Follow-up specs (--follows-up)
/feature new <description> --follows-up <prior-spec-path> behaves like normal New except:
- Frontmatter is populated with
follows_up: <prior-spec-path> (relative to <kb_path>/repos/<project>/, same convention as depends_on).
- One line is appended to the prior spec's Log:
- YYYY-MM-DD: follow-up spec created at <new-path>.
- The new spec's Context section opens with a one-paragraph summary of what changed in the prior spec and why this work was split off (the orchestrator drafts it; the user may edit).
/feature status renders the follow-up chain next to each spec row (follows: <prior-slug> / followed-by: <new-slug>) so the lineage is visible.
Rules
- Spec is source of truth. Read at session start. Update as you work.
- No implementation without approved spec. Research and spec come first.
- Log is append-only. Never edit past entries.

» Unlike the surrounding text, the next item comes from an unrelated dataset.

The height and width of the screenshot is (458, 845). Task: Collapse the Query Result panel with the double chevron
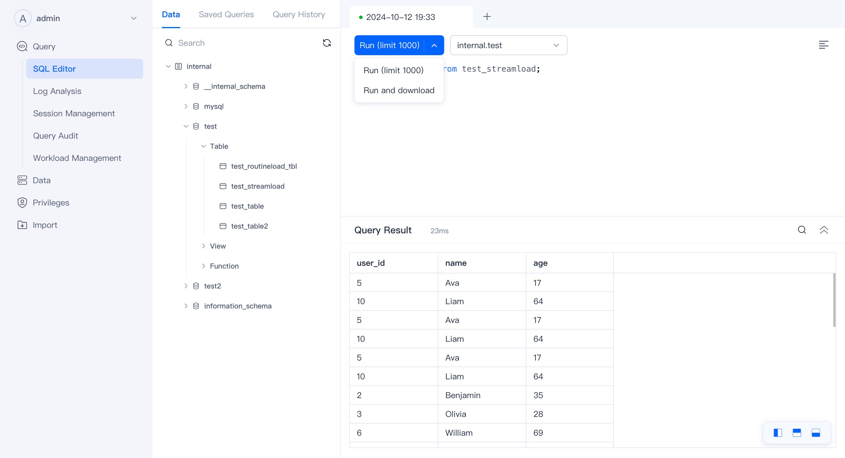pyautogui.click(x=823, y=230)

- One feature per spec. Don't combine unrelated changes.
- Specs in KB, code in source repos.
- Always offer agent choice before implementation begins.
- Merge ≠ done. A spec with a non-empty post-merge checklist moves to
SHIPPED on hand-off, not VERIFIED. Only /feature verify with every
checklist item closed can reach VERIFIED.
- No silent scope creep. Every mid-flow scope addition must be explicit:
a new step in the Implementation Checklist (extend), a post-merge action
item (checklist add), or a linked follow-up spec (
--follows-up). Record
the decision in the source spec's Log.